## [Problem 1]
In the rows, switch "strikethrough" to "underline" in everything from the line containing "Select the Rate plans mapping step" down to the line containing "(x=37, y=423)", and give back only those lines with nothing else changed.

## [Excerpt provided]
= = = = =

# newly initiated brother



## rustysoap (Feb 4, 2015)

Hello Brothers,

I just got initiated into freemasonry last night. Kempenfeldt Lodge 673 out of Barrie ontario. Looking forward to learn anything the craft can teach me.


----------



## dfreybur (Feb 4, 2015)

Welcome to the family once adopted brother.


----------



## pointwithinacircle2 (Feb 4, 2015)

welcome Brother


----------



## Bro. Stewart P.M. (Feb 5, 2015)

My sincere congratulations to you, Brother!


----------



## mrpierce17 (Feb 5, 2015)

Welcome and congratulations


----------



## KSigMason (Feb 8, 2015)

Welcome to the forum.


----------



## Glen Cook (Feb 8, 2015)

Welcome.


----------



## Gordon Hines (Feb 13, 2015)

Welcome Brother.
We're almost neighbors. I'm in Bracebridge, Muskoka Lodge 360.


----------



## rustysoap (Feb 15, 2015)

Appreciate the warm welcome from my brothers. Thank you. Bro. Gordon, only been put to bracebridge once. Last year on a nice Sunday bike ride. Nice scenery


----------



## dward5695 (Feb 17, 2015)

Hello All. My name is Dan Ward and I am just beginning my journey. I am excited to learn more, and to be of service. My BL is the Norwich-Oxford 175 in Upstate NY.


----------



## mrpierce17 (Feb 18, 2015)

dward5695 said:


> Hello All. My name is Dan Ward and I am just beginning my journey. I am excited to learn more, and to be of service. My BL is the Norwich-Oxford 175 in Upstate NY.


Welcome to the site


----------



## Ghost (Feb 20, 2015)

Welcome


----------



## stevenson8877 (Mar 18, 2015)

Welcome to the craft.


----------



## rpbrown (Mar 19, 2015)

Welcome and congradulations


----------



## rustysoap (Apr 9, 2015)

I've officially been passed to the degree of Fellow Craft as of April 7, 2015. I have my 3rd degree on May 9th during my lodge's "Degree Day". A full day of degrees before the lodge goes dark for summer (Not an all 3 degrees in 1 day type of deal.)


----------



## dfreybur (Apr 10, 2015)

Welcome again to the family twice adopted brother.  Only a month until your third - Work hard on your proficiency.


----------

= = = = =

## [Data excerpts]
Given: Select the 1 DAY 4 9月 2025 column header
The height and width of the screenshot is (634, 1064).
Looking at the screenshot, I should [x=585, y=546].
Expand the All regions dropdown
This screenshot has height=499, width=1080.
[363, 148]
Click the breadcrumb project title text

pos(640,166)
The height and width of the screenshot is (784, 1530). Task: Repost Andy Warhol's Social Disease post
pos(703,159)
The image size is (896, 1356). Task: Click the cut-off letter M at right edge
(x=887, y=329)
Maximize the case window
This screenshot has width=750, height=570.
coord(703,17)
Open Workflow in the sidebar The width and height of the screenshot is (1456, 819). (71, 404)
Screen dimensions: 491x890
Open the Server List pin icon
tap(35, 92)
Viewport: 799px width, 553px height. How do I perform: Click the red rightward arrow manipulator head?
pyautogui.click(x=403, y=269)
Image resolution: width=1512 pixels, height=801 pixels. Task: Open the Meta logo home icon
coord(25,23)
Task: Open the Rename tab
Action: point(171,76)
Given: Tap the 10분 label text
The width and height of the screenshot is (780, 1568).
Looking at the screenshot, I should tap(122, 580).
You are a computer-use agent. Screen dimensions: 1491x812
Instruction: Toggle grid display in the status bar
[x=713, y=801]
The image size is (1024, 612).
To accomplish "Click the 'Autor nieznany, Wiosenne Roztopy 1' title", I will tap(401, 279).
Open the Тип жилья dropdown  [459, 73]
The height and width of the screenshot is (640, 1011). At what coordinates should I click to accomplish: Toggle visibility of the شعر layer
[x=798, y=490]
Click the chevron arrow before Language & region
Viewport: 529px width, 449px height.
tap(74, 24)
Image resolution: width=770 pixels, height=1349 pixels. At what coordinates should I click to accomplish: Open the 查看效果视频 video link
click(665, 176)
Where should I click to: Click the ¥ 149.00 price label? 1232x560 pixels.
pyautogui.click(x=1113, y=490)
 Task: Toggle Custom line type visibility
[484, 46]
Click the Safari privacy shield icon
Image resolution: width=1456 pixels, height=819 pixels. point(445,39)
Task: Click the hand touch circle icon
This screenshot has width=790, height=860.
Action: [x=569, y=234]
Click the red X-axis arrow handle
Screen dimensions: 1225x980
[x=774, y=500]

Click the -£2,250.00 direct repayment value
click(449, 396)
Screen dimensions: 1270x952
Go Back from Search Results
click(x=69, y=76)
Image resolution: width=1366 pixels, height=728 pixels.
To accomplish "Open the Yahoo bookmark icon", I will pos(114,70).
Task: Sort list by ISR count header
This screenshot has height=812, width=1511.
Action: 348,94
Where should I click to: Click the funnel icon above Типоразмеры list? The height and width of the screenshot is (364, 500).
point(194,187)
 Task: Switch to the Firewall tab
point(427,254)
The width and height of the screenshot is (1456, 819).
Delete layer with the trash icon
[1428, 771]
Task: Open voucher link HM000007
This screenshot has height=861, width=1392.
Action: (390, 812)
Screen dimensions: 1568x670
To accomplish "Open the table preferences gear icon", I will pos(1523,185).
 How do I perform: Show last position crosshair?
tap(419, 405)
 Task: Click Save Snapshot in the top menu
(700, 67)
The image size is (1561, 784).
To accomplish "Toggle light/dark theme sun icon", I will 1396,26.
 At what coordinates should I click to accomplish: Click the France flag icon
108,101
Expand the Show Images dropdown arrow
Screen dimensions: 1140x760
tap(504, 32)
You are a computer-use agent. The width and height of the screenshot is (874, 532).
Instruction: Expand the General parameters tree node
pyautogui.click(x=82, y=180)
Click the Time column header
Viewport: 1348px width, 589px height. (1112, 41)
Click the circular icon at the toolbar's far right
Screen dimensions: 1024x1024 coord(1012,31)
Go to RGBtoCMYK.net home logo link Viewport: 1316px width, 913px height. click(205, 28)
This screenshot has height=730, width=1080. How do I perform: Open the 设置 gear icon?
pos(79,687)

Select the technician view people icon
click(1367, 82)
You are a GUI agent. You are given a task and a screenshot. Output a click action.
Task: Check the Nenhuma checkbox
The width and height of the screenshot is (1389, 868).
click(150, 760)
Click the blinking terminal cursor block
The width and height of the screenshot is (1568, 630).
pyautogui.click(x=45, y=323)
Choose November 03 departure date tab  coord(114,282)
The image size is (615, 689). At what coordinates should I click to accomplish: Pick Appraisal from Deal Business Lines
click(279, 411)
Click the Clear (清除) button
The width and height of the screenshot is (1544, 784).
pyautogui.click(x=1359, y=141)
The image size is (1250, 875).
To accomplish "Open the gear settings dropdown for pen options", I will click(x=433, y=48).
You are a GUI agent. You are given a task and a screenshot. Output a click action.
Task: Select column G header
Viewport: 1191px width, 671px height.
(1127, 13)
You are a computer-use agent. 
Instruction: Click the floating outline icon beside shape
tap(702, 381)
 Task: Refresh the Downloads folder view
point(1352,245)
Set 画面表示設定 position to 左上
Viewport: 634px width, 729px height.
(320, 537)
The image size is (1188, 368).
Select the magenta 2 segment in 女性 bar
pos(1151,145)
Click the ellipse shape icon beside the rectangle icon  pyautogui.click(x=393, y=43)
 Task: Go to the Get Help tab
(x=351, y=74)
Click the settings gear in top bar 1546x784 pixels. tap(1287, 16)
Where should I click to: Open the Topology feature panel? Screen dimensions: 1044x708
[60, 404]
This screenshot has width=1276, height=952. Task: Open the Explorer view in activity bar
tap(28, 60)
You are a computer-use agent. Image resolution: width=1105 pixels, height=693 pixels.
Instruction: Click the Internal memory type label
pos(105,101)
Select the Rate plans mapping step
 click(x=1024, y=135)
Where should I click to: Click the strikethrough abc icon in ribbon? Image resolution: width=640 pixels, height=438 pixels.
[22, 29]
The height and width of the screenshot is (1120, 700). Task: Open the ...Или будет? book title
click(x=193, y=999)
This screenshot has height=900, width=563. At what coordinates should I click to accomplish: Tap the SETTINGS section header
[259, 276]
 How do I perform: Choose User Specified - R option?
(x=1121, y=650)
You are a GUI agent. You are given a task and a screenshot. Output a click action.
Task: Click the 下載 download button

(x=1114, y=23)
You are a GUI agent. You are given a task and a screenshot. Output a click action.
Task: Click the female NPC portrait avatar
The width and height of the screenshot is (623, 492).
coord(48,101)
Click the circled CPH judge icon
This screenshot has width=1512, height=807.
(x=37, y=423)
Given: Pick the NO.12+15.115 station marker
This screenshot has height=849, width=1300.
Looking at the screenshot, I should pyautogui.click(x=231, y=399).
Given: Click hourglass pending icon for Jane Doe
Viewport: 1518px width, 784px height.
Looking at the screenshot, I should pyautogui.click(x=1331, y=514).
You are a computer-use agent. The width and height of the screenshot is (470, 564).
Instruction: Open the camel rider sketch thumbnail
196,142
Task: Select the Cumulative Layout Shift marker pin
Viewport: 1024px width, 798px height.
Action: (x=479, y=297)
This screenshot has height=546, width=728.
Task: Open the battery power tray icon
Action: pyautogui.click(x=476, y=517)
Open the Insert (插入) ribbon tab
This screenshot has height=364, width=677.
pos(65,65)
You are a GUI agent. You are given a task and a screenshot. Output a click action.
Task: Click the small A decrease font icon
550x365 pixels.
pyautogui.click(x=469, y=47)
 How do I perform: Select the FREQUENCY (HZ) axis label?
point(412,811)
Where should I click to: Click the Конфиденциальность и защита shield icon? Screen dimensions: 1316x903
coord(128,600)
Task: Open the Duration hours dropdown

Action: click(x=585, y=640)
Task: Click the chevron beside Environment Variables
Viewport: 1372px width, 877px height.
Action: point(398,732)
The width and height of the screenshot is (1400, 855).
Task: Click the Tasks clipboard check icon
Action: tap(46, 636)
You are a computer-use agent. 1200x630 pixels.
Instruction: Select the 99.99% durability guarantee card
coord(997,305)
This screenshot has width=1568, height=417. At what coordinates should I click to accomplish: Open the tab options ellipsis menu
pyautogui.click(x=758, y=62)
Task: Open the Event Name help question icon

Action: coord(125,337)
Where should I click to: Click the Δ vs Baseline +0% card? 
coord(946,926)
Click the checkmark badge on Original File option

= = = = =

## [Problem 2]
Retype the forum thread word for word, everything from "## dward5695 (Feb" down to "(Feb 18, 2015)".

## [Written answer 1]
Select the Rate plans mapping step
 click(x=1024, y=135)
Where should I click to: Click the underline abc icon in ribbon? Image resolution: width=640 pixels, height=438 pixels.
[22, 29]
The height and width of the screenshot is (1120, 700). Task: Open the ...Или будет? book title
click(x=193, y=999)
This screenshot has height=900, width=563. At what coordinates should I click to accomplish: Tap the SETTINGS section header
[259, 276]
 How do I perform: Choose User Specified - R option?
(x=1121, y=650)
You are a GUI agent. You are given a task and a screenshot. Output a click action.
Task: Click the 下載 download button

(x=1114, y=23)
You are a GUI agent. You are given a task and a screenshot. Output a click action.
Task: Click the female NPC portrait avatar
The width and height of the screenshot is (623, 492).
coord(48,101)
Click the circled CPH judge icon
This screenshot has width=1512, height=807.
(x=37, y=423)

## [Written answer 2]
## dward5695 (Feb 17, 2015)

Hello All. My name is Dan Ward and I am just beginning my journey. I am excited to learn more, and to be of service. My BL is the Norwich-Oxford 175 in Upstate NY.


----------



## mrpierce17 (Feb 18, 2015)